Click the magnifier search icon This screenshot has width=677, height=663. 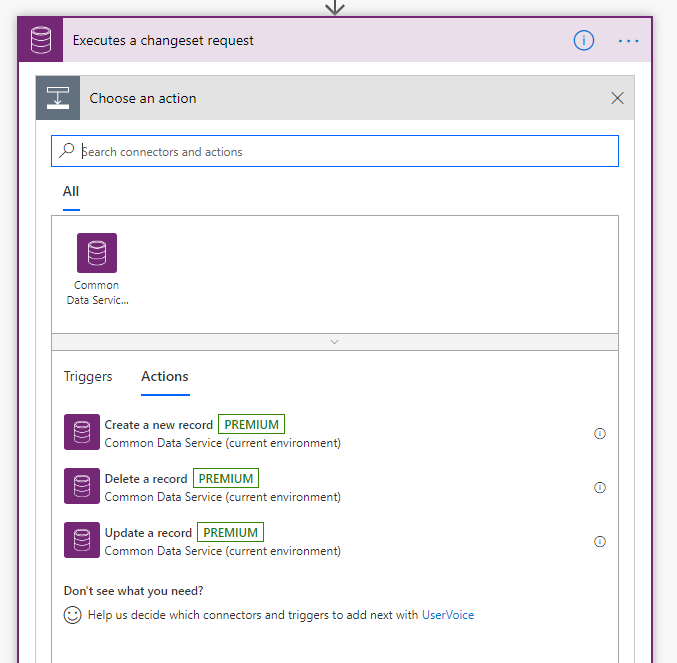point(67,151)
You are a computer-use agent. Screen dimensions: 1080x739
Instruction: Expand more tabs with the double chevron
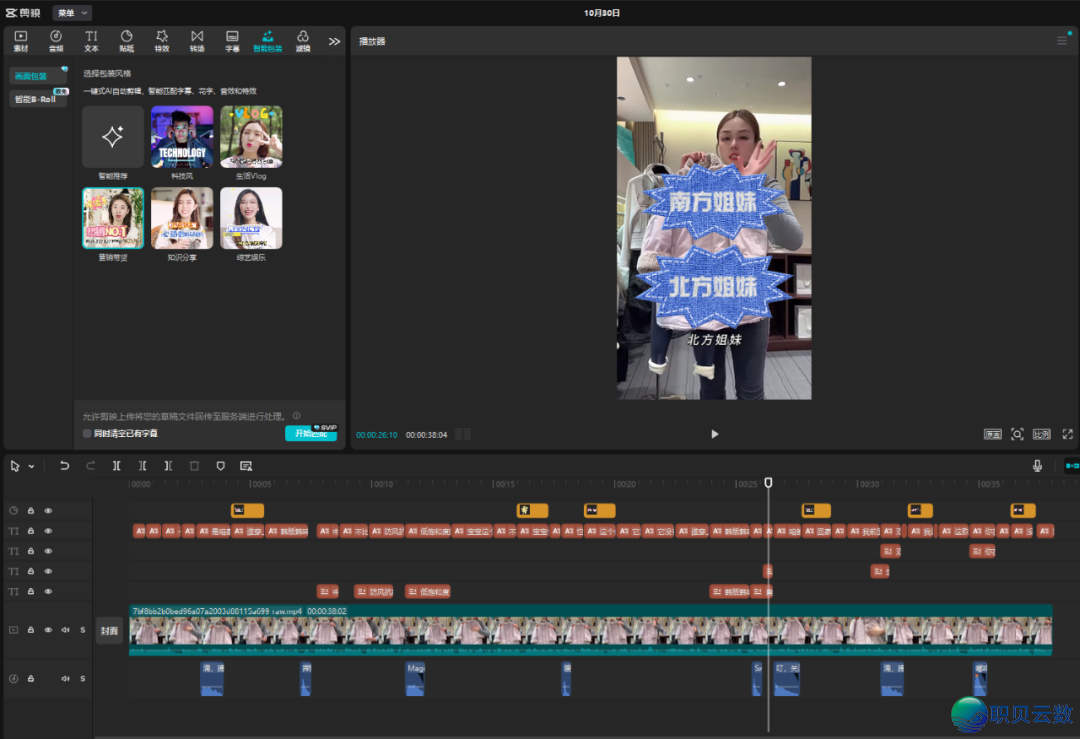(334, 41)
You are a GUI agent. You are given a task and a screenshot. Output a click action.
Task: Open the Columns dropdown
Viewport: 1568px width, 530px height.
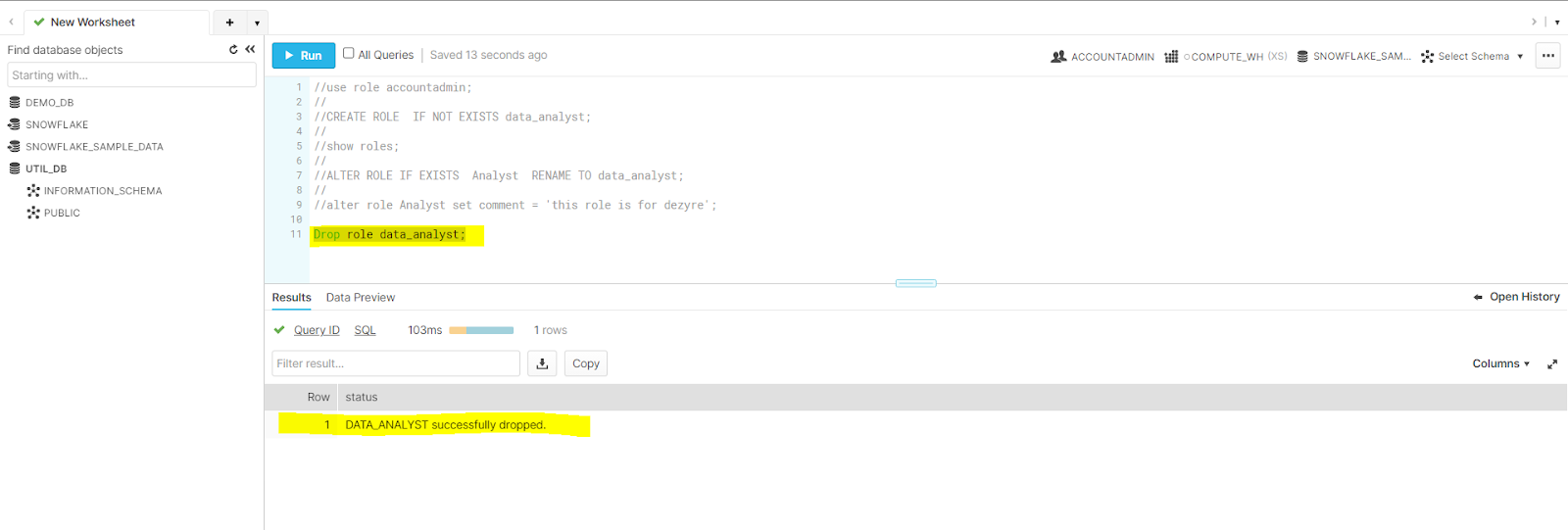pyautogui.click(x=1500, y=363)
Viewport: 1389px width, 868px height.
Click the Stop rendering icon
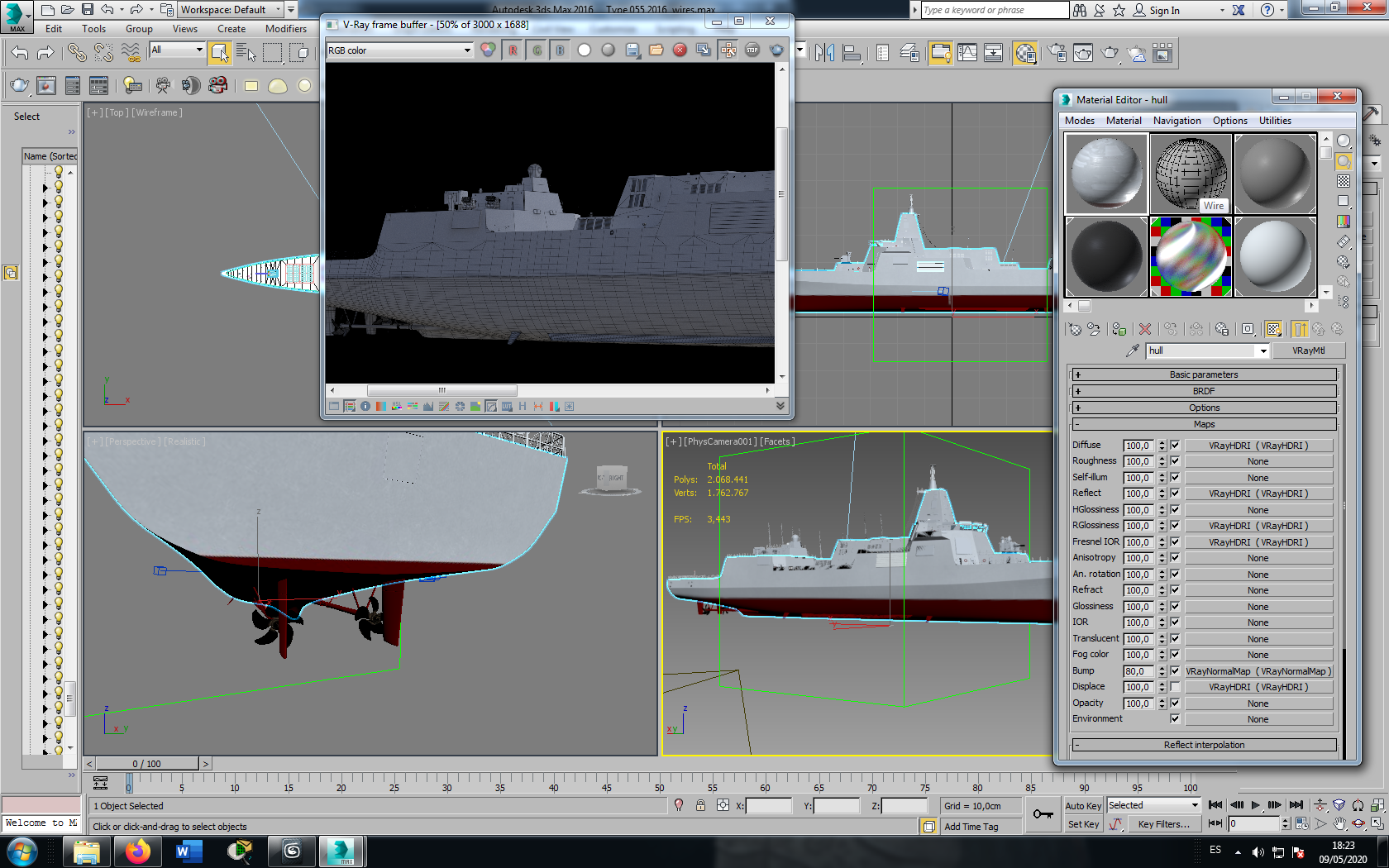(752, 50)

---

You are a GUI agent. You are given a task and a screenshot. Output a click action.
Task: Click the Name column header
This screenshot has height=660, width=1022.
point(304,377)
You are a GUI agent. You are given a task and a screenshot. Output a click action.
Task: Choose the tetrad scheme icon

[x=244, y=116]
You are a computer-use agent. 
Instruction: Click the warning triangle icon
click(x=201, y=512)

WHAT IS BEING ASKED - Report each line of the entries where the word "computer" occurs.

RESULT OF THE TASK -
You are a computer-use agent. Screen dimensions: 1080x739
You are a computer-use agent. 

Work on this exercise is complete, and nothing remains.